Our telling of the Prodigal Son parable usually (and rightly) focuses on the runaway younger brother: the lost son returns, and his father joyfully and graciously receives him. But the full story has an additional element: an angry older brother. Jesus uses the older brother to rebuke the religious leaders of His day for their stuffy self-righteousness. Today, the older brother also highlights the incredible opportunities that God has given to the Western Church in our post-Christian culture.

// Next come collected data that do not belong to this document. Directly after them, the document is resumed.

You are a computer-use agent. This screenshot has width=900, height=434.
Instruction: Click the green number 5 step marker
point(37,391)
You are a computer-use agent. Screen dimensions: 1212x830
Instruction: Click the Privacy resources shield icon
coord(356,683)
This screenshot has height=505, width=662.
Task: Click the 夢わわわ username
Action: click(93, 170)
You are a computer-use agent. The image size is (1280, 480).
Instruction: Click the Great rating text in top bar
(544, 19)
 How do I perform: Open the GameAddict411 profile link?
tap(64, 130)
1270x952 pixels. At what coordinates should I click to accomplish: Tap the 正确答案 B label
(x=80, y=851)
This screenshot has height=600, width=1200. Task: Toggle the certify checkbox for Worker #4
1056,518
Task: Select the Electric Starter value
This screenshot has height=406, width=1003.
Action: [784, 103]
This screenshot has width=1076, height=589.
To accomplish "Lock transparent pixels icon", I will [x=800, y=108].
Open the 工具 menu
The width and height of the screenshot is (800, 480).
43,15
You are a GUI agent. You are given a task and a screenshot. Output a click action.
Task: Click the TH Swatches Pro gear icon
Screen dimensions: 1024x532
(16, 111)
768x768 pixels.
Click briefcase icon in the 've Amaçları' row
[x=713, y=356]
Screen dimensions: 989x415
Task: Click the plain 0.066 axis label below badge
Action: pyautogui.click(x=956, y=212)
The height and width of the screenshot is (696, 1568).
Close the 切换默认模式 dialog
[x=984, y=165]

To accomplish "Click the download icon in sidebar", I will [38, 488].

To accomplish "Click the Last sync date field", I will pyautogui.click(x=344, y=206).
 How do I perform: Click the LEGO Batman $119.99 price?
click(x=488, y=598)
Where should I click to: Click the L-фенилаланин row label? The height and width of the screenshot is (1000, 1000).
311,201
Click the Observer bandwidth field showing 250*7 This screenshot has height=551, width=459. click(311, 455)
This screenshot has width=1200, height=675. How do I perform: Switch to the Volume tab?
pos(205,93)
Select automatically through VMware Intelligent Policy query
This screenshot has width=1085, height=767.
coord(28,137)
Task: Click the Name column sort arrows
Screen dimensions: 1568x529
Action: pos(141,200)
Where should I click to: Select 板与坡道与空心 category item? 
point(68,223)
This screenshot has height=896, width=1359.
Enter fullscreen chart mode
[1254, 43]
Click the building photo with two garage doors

Let’s look a little more closely at the older brother. He comes in from the field, and he’s so angry at the celebration that he won’t even enter the house. When his father comes out to plead with him, the older brother accuses him: “Look, I have served you many years; I never transgressed your commandment at any time; and yet you never gave me a young goat, that I might make merry with my friends. But as soon as this son of yours came, who has devoured your livelihood with harlots, you killed the fatted calf for him!”
On the surface, it sounds reasonable, doesn’t it? Imagine you’re down at the corner pub, and all you’re hearing is the older brother’s side of the story. You might be tempted to wonder if he has a point. Maybe dad has been taking him for granted.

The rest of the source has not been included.